The governor did not specifically answer a question about how many replacement workers have been sent to hospitals and nursing homes to make up for the staff losses this week, other than to say that thousands of student nurses and retirees are available.

Hochul, in an emergency order this week, loosened state licensing laws to permit student nurses, as well as out-of-state health workers, to come to New York and work without first obtaining a New York State license.

Hochul defended her vaccination mandate. “It was hard to do though. It’s hard to force people to do something that you truly wish they would do voluntarily,’’ she said of the vaccine holdouts.

Hochul sought to send a message to hospital and nursing home workers who lost their positions, in one way or another, this past week and might be holding out hope that the state will relent on the vaccine mandate. “We’re not changing our position," she said.

Next week, the mandate kicks in for tens of thousands of additional health workers who are employed at home health agencies, hospices and adult care facilities.

Hochul said she does not know specifics about how many health workers lost their jobs or were suspended, saying the industry does not have to report that level of detail to the state.

But the head of a major nursing home trade group this week said all the details – total staffing levels of facilities today versus before the mandate kicked in, number of workers fired or suspended or who resigned, number who claimed religious exemptions and number of replacement workers – get reported to the state health department.

Hazel Crampton-Hays, a Hochul spokeswoman, later disputed that claim, saying the state's Health Electronic Response Data System, which is a health department data source for an array of information, does not require hospitals, and the state does not receive, any information about how many health care workers have been dismissed or separated due to the vaccine mandate.
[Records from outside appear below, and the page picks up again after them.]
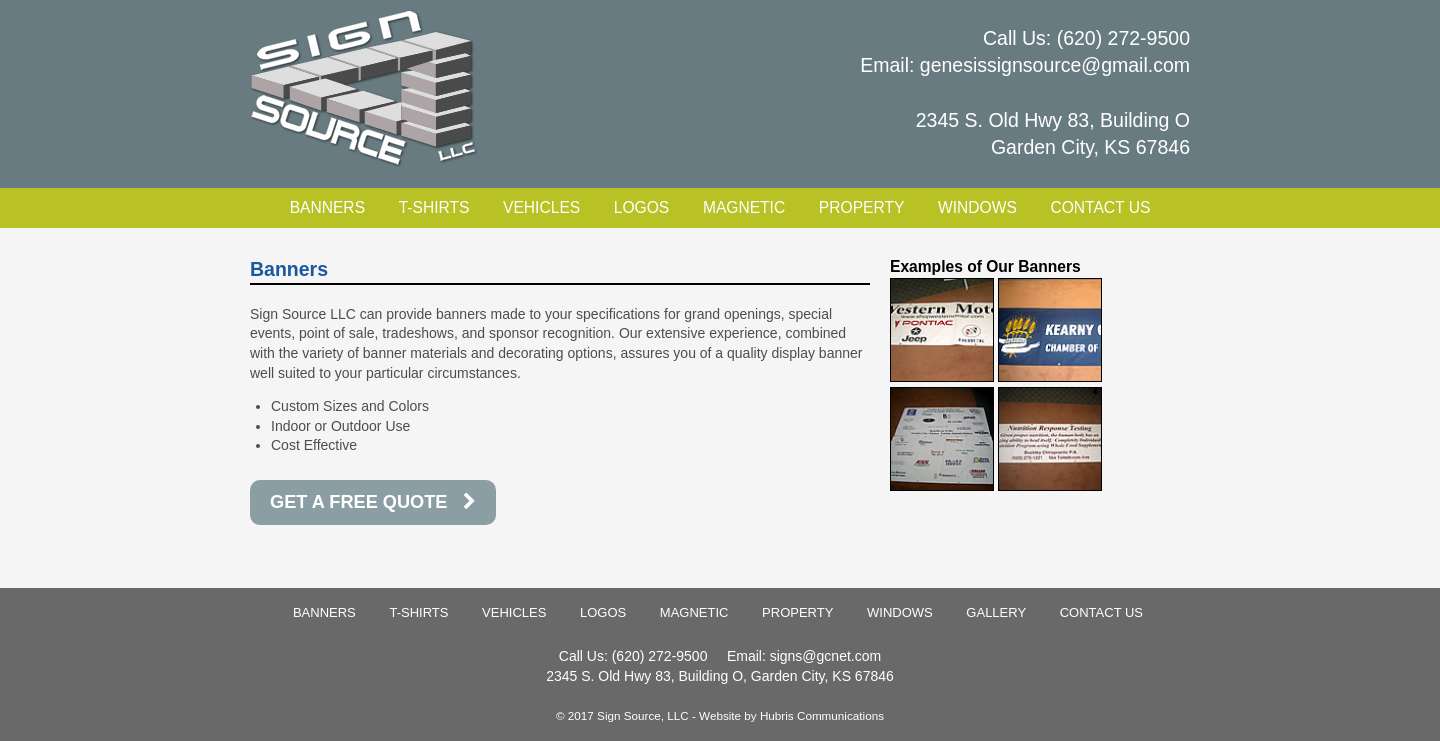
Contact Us (1100, 207)
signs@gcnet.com (825, 656)
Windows (977, 207)
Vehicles (541, 207)
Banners (327, 207)
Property (862, 207)
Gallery (996, 612)
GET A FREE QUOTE (373, 502)
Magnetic (744, 207)
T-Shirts (434, 207)
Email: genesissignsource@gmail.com (1025, 65)
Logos (641, 207)
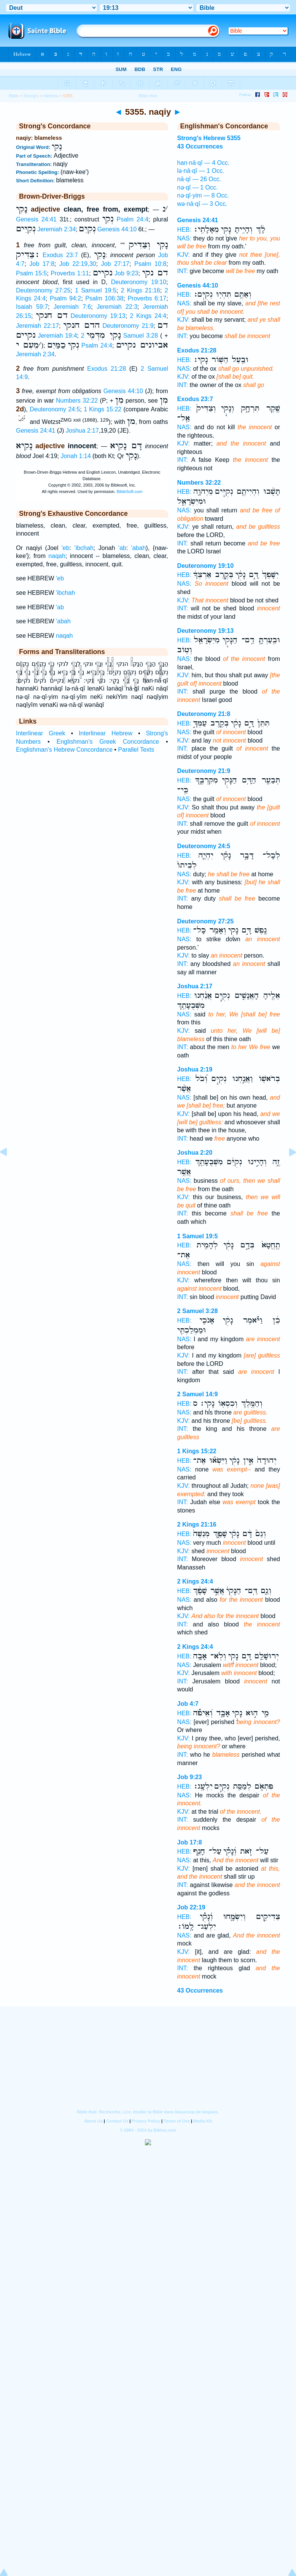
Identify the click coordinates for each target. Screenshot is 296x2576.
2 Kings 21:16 (140, 290)
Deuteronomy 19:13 (98, 316)
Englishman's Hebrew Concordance (64, 749)
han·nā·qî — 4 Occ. (203, 163)
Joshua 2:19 (194, 1069)
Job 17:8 (41, 264)
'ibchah (84, 548)
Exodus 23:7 (60, 255)
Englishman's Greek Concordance (108, 741)
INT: (182, 271)
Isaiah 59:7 (32, 306)
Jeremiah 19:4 (57, 335)
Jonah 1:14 (75, 456)
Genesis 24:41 (36, 219)
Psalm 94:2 (65, 298)
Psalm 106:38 (104, 298)
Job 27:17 (115, 264)
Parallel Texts (136, 749)
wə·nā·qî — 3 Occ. (202, 204)
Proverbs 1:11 (70, 273)
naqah (56, 556)
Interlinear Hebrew (105, 733)
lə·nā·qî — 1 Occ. (200, 171)
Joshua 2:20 (194, 1152)
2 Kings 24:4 (148, 316)
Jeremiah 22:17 (37, 325)
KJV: (183, 254)
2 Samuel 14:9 (197, 1394)
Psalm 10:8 (150, 264)
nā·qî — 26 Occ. (199, 179)
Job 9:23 (126, 273)
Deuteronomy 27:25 (43, 290)
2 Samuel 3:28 (197, 1311)
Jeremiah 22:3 (117, 306)
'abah (138, 548)
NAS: (184, 238)
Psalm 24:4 (133, 219)
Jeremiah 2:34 (56, 229)
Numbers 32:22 (77, 400)
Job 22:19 (191, 1907)
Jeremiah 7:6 (72, 306)
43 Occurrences (200, 1990)
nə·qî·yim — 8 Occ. (203, 195)
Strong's (31, 95)
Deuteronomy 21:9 (127, 325)
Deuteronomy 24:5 (55, 409)
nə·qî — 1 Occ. (197, 187)
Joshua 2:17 (82, 430)
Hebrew (50, 95)
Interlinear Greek (40, 733)
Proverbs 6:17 (146, 298)
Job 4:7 (188, 1703)
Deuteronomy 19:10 (139, 282)
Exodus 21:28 (106, 368)
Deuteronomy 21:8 (204, 714)
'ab (122, 548)
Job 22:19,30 (77, 264)
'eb (66, 548)
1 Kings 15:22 (102, 409)
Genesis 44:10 (117, 229)
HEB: (184, 229)
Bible (13, 95)
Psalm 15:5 (31, 273)
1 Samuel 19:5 (95, 290)
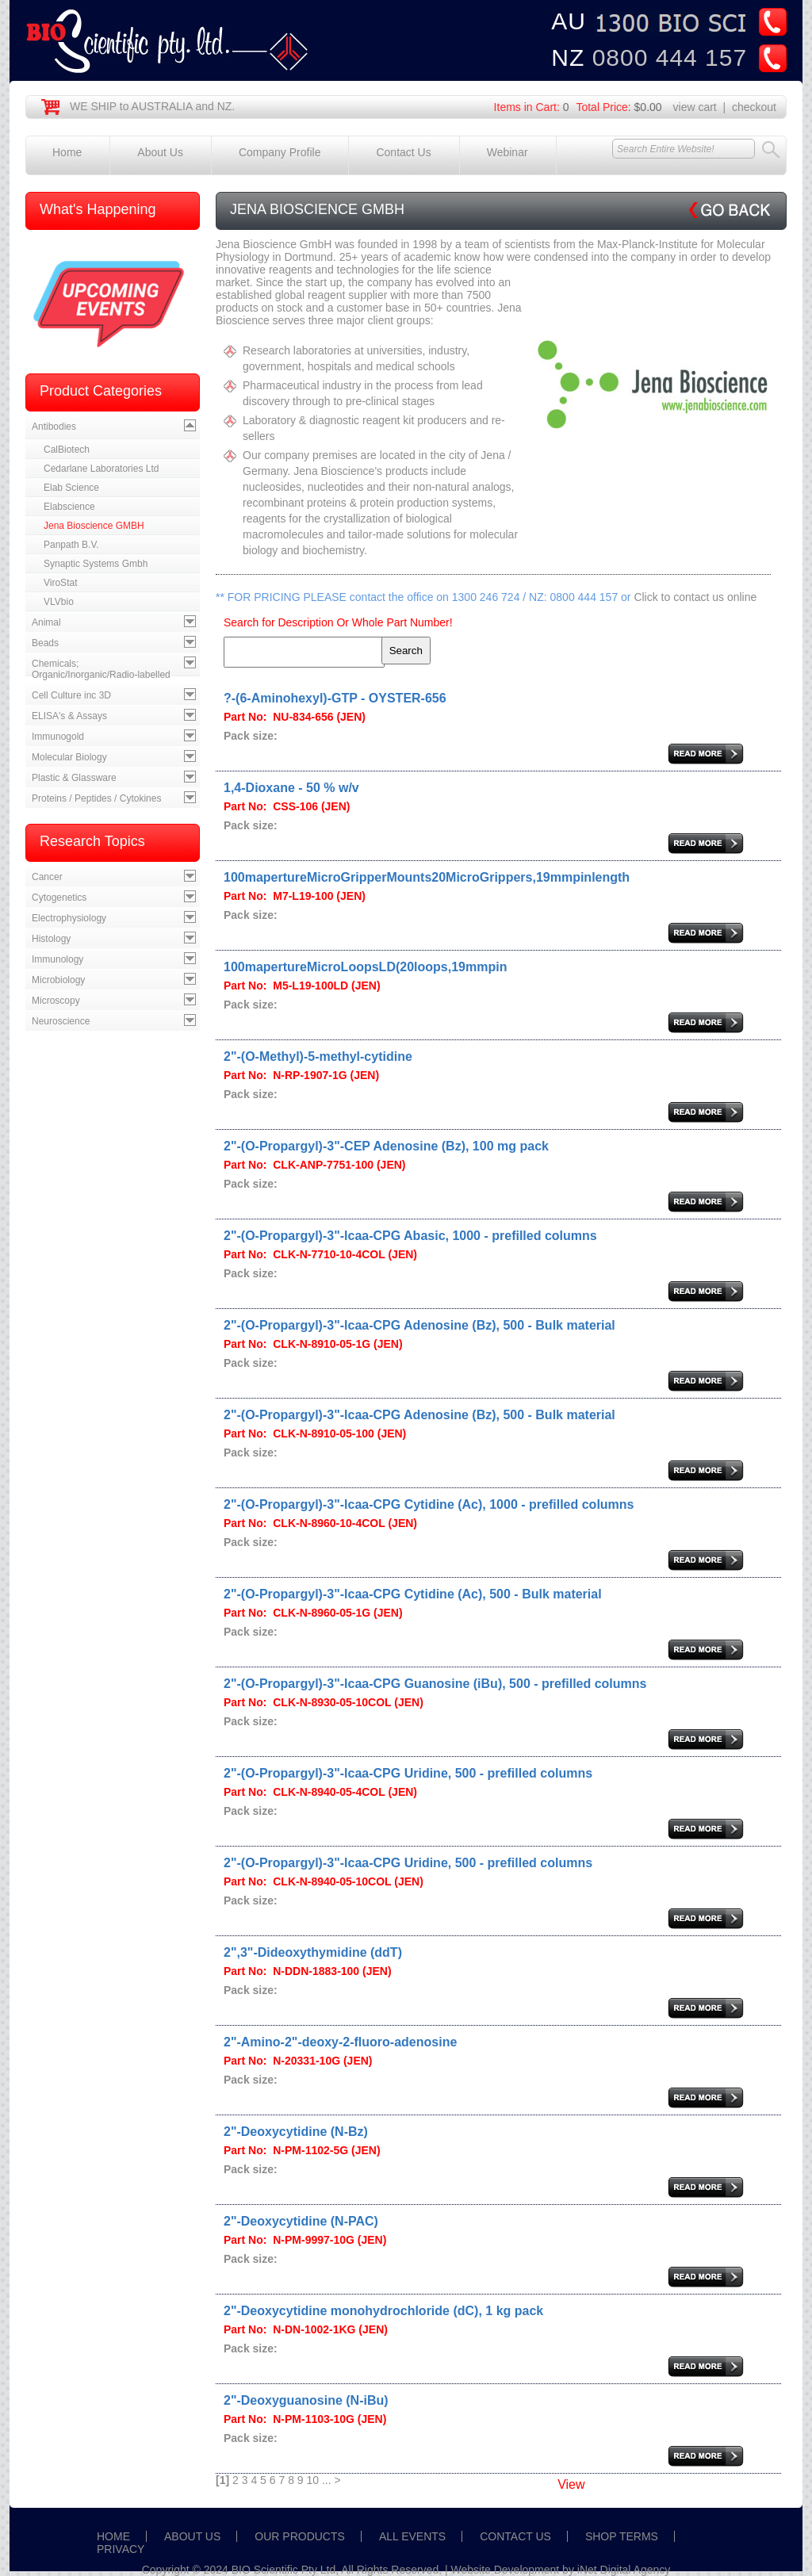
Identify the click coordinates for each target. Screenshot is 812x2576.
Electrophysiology (69, 918)
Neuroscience (61, 1021)
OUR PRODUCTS (300, 2536)
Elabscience (69, 506)
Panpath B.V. (71, 544)
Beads (45, 643)
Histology (51, 938)
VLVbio (59, 601)
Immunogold (58, 736)
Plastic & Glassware (74, 777)
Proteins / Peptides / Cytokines (96, 798)
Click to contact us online (695, 597)
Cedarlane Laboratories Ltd (101, 468)
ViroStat (60, 582)
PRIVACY (120, 2549)
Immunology (57, 959)
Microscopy (56, 1000)
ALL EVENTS (412, 2536)
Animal (46, 622)
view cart (695, 107)
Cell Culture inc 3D (71, 695)
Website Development (505, 2569)
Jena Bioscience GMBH (94, 525)
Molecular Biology (69, 757)
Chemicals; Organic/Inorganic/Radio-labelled (101, 669)
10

The governor, who took office last month, said she is “very confident” the state will win in a legal case brought against the mandate for not giving workers a religious exemption. Facilities have been granting such exceptions after a federal judge in Utica issued a temporary restraining order blocking the state from disciplining facilities that give such exemptions. The judge in that case is set to issue a ruling on the matter by Oct. 12.

The health care worker vaccination mandate was one of the Covid topics Erie County Health Commissioner Dr. Gale Burstein was asked about Thursday during a meeting of the Erie County Legislature’s Health and Human Services Committee.

Joseph Lorigo, the county Legislature’s minority leader of the Republican-supported caucus, said he fully supports the Covid vaccine, but said the new mandate is forcing some facilities to cancel patient procedures because of staffing issues. “I don’t see how that’s helpful in a situation that we’re dealing with,’’ Lorigo told Burstein.

Burstein told legislators what has become clear in recent months: People dying now of Covid-related illnesses are overwhelmingly not vaccinated. Burstein said she is “fully supportive” of the vaccine mandates.

“We know that the strongest intervention to get people vaccinated is mandating vaccines. And it is not fair for somebody to go into a healthcare system and get exposed to Covid-19 from a health care worker. That is not fair,’’ she said.

Burstein noted there are already procedures in place in health facilities where workers are either vaccinated against the flu or they wear a mask. “And now we’re putting systems in place to make sure that health care workers that are taking care of a very vulnerable population are also (Covid) vaccinated,’’ the health commissioner said.

The governor was also asked about Democratic primary politics. All eyes are on Attorney General Letitia James to see whether she will launch a primary challenge against Hochul in the 2022 governor’s race.

“I don’t have the time to be distracted by all the political noise,’’ she told reporters.

On Wednesday, the New York Times reported Hochul has been busy hunting for political donations from various individuals and entities with business before the state government as part of an overall goal to raise as much as $25 million for her campaign for a full term as governor. Hochul’s current term runs through the end of 2022.